• _Excerto_
________

A porta dos fundos
O Conselho Estratégico do Futebol Profisssional da UEFA, na sua
reunião de 18 de maio, abordando a questão dos fundos de jogadores,
ponderou negar a inscrição nas competições europeias a jogadores, cujos
passes, ou parte deles, pertençam a terceiras entidades. Esta questão
dos fundos de jogadores é assunto bicudo, porquanto, se por um lado,
alivia a pressão financeira dos clubes, por outro é instrumento da maior
opacidade nas transações que envolvem esses passes, bem como compromete
a transparência e verdade desportivas.
Efetivamente, é
confortável para os clubes cederem, no todo ou em parte, os chamados
direitos económicos sobre os jogadores a estruturas financeiras
externas, por uma razão óbvia: gastam, no imediato, menos dinheiro. O
pior vem depois. Com efeito, para os titulares do chamado investimento
em ativos, o que conta prioritariamente é a valorização do mesmo, com
vista à sua rápida alienação, o que envolve determinados pressupostos,
qual seja o de que esse jogador tem de jogar e dar nas vistas.

________

• _Dados apresentados_
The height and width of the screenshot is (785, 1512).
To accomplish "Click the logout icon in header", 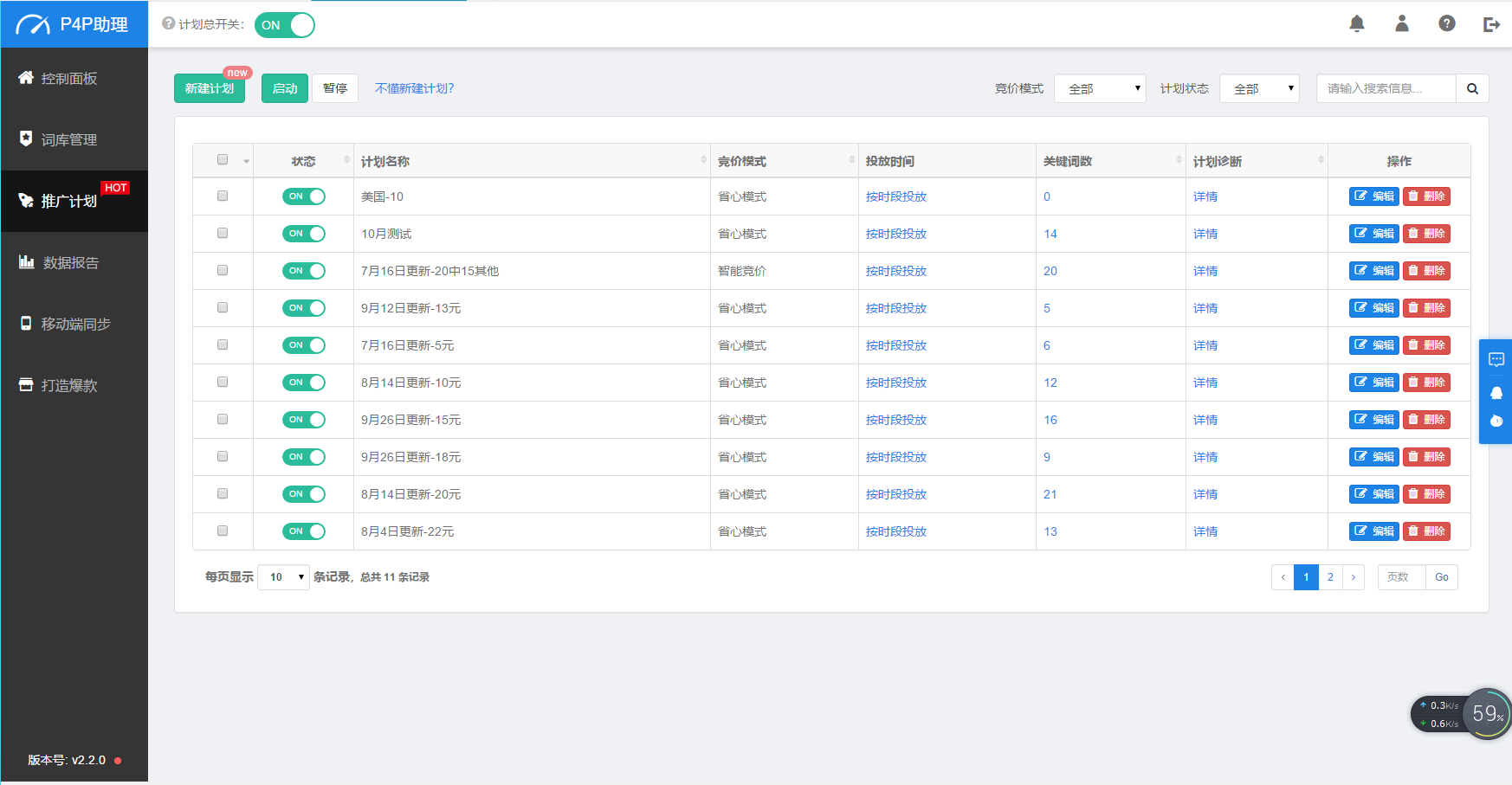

________

• _Enunciado_
Reproduza fielmente a passagem do excerto sobre os fundos de jogadores entre "Efetivamente, é" e "dar nas vistas.", inclusive. As linhas apresentadas provêm de uma fonte diferente da do excerto.

• _Resposta correta_
Efetivamente, é
confortável para os clubes cederem, no todo ou em parte, os chamados
direitos económicos sobre os jogadores a estruturas financeiras
externas, por uma razão óbvia: gastam, no imediato, menos dinheiro. O
pior vem depois. Com efeito, para os titulares do chamado investimento
em ativos, o que conta prioritariamente é a valorização do mesmo, com
vista à sua rápida alienação, o que envolve determinados pressupostos,
qual seja o de que esse jogador tem de jogar e dar nas vistas.